Mediation is a process in which an impartial third party (mediator) helps parties in conflict find their own workable, practical and effective solutions. The mediator directs the process and provides an environment and tools whereby those solutions and agreements can be reached by the parties, not the mediator. Because the parties formulate the solution, rather than having someone dictate one, the result is much more satisfying and usually works better.
Mediation is a voluntary process. Usually one of the parties involved suggests it and the other agrees to participate.
Mediation is particularly appropriate in situations where the participants have an ongoing relationship, have had one in the past and/or will continue to have one in the future. Bad feelings and win/lose resentments which court litigation commonly results in are avoided. This applies particularly to any family, ongoing business and/or employment situation.
All aspects of the mediation process are, by law, confidential. Therefore, parties are able to raise issues freely and discuss things that they might not want made public in court documents and proceedings. An agreement resulting from the mediation may become public or be filed as a court document when the participants agree to have that happen.
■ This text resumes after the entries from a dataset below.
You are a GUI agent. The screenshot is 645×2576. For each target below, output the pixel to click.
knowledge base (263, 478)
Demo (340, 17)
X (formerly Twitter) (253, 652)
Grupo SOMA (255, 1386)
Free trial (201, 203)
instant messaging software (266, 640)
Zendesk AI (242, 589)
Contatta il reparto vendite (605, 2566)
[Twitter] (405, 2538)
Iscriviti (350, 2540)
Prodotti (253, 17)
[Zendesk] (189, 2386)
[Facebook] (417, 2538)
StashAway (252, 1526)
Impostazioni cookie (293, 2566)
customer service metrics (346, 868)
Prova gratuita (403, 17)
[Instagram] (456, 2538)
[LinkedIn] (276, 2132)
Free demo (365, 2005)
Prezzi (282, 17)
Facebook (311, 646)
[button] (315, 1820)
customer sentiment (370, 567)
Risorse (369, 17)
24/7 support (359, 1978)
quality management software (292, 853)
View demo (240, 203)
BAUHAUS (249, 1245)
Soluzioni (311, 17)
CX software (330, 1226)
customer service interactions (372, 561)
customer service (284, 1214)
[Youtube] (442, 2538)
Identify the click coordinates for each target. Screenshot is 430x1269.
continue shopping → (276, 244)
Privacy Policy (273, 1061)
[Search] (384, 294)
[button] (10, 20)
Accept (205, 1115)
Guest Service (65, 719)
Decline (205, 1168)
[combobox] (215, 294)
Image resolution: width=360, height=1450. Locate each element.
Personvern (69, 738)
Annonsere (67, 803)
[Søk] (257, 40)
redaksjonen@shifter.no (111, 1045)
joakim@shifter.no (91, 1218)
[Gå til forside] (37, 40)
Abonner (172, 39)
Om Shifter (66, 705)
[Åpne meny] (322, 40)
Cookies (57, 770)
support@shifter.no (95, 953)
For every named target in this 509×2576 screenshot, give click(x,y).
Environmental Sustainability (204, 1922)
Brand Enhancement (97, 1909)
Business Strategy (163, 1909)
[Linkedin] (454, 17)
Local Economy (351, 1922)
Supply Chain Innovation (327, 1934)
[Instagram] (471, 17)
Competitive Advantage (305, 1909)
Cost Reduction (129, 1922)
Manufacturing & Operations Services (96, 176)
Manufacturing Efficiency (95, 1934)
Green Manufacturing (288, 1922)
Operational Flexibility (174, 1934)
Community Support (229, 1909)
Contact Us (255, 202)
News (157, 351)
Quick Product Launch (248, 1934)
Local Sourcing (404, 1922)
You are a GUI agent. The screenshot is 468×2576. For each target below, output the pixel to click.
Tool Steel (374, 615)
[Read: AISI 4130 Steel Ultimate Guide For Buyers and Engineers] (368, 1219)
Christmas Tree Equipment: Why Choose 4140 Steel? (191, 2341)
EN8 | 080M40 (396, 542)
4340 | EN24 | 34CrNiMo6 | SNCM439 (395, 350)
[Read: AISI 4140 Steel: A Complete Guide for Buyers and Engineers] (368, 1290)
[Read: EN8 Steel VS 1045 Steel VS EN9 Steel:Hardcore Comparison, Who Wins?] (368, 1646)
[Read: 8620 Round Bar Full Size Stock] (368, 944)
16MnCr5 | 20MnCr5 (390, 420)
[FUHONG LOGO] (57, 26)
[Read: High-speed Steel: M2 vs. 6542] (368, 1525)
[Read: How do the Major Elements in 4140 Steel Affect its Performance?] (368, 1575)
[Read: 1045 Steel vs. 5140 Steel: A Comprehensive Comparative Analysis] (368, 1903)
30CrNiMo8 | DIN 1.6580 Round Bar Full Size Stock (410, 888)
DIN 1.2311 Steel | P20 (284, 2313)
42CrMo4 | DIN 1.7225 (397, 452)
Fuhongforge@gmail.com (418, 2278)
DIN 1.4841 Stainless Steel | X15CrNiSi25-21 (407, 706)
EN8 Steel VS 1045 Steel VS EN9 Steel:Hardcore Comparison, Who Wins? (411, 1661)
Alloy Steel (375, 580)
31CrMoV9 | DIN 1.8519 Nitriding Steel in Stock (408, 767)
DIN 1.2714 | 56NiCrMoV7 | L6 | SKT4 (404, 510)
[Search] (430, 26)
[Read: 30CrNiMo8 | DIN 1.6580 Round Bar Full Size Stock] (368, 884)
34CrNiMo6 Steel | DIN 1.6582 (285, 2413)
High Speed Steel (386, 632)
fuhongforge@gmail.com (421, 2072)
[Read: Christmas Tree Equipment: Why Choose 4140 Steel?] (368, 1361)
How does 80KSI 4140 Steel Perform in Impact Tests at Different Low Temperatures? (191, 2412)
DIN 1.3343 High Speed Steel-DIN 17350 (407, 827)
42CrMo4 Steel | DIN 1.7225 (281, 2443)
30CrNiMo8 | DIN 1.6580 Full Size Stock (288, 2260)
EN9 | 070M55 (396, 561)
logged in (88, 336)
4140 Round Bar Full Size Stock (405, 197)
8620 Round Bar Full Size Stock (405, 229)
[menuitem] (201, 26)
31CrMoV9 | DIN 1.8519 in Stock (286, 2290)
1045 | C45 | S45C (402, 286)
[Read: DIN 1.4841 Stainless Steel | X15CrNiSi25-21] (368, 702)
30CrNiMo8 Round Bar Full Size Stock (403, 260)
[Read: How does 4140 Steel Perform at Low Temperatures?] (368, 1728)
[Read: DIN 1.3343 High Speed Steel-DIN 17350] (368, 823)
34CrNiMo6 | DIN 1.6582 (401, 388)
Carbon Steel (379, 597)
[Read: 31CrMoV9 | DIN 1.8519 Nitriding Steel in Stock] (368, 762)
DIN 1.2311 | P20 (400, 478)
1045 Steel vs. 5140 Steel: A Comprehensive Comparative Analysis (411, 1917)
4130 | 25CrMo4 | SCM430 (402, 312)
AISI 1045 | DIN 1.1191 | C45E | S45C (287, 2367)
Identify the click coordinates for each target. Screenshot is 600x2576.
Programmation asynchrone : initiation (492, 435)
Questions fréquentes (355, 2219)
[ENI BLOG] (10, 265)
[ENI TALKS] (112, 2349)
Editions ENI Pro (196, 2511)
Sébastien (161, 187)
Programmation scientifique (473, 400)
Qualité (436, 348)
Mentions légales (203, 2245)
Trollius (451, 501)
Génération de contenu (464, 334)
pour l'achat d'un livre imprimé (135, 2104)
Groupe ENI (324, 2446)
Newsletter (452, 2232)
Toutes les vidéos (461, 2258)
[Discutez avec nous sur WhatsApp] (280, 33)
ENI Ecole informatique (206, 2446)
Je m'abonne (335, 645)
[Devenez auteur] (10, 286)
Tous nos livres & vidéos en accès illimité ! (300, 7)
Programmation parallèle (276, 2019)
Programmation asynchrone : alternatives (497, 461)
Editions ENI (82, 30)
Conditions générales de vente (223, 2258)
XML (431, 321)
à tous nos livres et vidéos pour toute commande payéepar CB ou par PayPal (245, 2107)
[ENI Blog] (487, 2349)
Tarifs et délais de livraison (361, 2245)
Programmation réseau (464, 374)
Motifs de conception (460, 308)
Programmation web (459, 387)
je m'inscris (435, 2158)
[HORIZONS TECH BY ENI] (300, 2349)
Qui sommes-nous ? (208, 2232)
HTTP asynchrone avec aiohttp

Frequently Asked Questions
WHO PAYS FOR MEDIATION?
While any one or more of the participants in mediation may agree to pay for the process, it is most common for all the participants to share the cost equally. By sharing the cost, each participant is making a commitment to make the process work.
HOW LONG DOES MEDIATION TAKE?
This depends on the kind of matter being mediated. Divorces or employment situations which are simple may be worked out in a couple of two hour sessions with the mediator preparing the paperwork for the agreement of the parties. More complex divorces or other kinds of disputes may take several more sessions. Some business or organization disputes are handled in one full day session.
DOES A MEDIATOR MAKE RECOMMENDATIONS OR DECISIONS?
A mediator does not make decisions for participants, although she may give guidance to parties from her knowledge of court case outcomes. Parties are always advised to seek independent legal advice from an attorney that is acting as his or her own advocate before signing any final agreement. In some situations, the parties may decide to have a mediator act as an arbitrator (Med-Arb) if they are unable to reach an agreement.
DO LAWYERS PARTICIPATE IN MEDIATION?
In some kinds of cases, such as employment or business matters, lawyers may sit in on the mediation with their clients. In other kinds of cases, such as divorces, lawyers will give participants advice, but not sit in on the actual mediation sessions. Even where lawyers are present, the purpose of the mediation is to have the participants speak for themselves. Participants are always advised to talk to a lawyer before signing any final agreements.
WHAT HAPPENS IF AN AGREEMENT IS REACHED?
The mediator will usually work with the participants to draft a document that incorporates the agreement of the parties. Depending on the kind of case being mediated, that document and/or others may need to be reviewed and finalized to be filed with a court. The documents that are filed with the court are usually prepared by a lawyer.